> [Material shown]:
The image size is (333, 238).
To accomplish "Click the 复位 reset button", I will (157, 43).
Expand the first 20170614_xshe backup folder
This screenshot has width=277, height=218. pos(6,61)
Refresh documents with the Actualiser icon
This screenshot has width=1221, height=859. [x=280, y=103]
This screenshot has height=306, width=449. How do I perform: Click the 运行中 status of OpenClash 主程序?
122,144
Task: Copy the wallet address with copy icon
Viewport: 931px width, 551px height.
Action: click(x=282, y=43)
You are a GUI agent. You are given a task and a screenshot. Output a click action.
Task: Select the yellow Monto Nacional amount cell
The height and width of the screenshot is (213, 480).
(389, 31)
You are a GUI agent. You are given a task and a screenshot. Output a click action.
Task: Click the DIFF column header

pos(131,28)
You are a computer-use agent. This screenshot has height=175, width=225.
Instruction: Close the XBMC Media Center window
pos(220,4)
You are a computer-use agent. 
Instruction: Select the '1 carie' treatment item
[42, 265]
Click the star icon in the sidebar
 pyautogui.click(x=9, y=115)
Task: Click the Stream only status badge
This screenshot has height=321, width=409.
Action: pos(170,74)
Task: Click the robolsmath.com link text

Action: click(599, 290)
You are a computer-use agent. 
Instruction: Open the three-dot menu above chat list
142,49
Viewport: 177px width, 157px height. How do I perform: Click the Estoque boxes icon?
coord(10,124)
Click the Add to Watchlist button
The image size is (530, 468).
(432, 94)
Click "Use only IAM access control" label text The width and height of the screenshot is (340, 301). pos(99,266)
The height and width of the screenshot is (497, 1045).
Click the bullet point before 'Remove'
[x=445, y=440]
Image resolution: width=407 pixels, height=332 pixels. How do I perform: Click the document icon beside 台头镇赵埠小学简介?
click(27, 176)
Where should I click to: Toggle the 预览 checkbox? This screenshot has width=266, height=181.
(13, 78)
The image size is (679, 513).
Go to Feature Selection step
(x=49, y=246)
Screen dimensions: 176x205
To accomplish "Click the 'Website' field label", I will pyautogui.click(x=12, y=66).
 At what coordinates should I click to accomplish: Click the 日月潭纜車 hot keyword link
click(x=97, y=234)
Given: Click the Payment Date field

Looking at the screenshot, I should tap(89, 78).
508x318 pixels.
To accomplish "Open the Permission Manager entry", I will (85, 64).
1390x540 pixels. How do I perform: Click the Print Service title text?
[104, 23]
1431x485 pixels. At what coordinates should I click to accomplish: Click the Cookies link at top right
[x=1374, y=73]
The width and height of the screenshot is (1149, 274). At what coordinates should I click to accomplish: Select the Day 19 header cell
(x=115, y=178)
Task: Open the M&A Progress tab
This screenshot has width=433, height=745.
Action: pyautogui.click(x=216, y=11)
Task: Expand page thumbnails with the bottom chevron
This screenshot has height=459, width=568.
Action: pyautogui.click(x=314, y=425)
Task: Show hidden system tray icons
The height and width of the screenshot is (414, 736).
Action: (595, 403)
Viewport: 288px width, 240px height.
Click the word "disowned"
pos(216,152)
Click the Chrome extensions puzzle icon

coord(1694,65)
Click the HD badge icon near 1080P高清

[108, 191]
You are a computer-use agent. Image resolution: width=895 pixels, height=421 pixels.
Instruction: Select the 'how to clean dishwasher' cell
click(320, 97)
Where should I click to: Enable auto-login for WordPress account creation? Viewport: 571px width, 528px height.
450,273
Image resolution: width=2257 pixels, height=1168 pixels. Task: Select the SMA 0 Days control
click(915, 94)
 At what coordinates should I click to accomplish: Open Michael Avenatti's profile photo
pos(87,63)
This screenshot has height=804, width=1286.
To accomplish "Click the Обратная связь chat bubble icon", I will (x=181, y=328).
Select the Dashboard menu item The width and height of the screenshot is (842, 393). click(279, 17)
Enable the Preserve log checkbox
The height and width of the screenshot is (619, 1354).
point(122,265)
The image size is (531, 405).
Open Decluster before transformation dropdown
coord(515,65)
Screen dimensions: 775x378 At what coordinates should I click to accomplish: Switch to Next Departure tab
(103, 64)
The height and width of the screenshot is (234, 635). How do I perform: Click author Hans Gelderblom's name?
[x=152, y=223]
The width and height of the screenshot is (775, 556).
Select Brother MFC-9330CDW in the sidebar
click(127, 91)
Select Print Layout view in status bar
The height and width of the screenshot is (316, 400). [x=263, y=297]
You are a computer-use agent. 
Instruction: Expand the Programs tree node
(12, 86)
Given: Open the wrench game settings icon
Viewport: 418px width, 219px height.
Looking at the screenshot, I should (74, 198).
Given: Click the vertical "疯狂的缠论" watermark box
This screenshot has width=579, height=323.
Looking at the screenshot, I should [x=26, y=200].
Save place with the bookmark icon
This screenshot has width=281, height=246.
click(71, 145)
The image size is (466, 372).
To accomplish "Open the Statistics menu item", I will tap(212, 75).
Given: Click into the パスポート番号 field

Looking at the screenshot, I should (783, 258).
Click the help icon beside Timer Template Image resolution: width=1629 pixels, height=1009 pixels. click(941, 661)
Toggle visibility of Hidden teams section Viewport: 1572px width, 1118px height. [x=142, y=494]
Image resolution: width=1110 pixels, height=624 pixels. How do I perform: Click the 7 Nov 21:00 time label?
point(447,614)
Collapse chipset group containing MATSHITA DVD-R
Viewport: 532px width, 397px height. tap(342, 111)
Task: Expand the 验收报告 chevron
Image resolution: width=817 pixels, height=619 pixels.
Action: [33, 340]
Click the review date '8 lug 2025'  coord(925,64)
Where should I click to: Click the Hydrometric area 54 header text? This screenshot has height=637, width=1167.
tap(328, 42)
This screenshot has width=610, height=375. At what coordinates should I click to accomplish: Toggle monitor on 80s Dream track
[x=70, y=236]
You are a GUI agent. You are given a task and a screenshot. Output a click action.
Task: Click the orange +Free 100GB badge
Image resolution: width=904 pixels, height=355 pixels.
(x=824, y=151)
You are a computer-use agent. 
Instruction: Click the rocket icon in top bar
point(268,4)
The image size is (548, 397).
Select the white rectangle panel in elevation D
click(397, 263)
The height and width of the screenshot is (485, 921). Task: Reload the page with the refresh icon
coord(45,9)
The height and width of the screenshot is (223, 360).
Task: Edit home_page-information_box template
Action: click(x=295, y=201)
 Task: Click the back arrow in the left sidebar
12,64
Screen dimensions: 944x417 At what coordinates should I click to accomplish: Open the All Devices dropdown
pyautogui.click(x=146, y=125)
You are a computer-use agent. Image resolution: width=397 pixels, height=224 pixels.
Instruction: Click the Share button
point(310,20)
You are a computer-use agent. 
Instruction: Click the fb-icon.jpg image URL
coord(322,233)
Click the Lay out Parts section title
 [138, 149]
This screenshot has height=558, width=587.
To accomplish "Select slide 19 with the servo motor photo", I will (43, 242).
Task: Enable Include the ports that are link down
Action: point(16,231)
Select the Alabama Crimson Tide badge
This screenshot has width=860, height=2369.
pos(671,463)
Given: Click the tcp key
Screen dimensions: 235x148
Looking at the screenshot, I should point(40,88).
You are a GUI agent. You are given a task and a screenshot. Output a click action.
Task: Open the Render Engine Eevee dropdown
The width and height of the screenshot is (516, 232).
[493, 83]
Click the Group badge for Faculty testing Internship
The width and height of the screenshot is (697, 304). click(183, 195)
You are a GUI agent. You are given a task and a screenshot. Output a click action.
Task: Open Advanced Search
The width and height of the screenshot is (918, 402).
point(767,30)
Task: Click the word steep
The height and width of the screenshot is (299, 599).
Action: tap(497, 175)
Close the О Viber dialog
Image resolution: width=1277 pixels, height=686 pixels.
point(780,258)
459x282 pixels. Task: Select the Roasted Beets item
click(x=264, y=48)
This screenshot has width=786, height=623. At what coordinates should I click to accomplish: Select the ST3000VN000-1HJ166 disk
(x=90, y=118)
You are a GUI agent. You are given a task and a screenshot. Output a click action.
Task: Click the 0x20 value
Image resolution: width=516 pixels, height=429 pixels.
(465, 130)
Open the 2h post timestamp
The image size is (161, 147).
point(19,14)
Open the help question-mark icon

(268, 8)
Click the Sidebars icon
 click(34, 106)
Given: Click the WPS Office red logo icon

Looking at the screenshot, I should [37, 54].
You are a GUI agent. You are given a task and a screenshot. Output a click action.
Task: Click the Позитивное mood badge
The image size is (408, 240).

> [Your instructions]: Check each line of the records for the string "chevron" and copy those that have it.

> [Answer for this exercise]:
Task: Expand page thumbnails with the bottom chevron
Task: Expand the 验收报告 chevron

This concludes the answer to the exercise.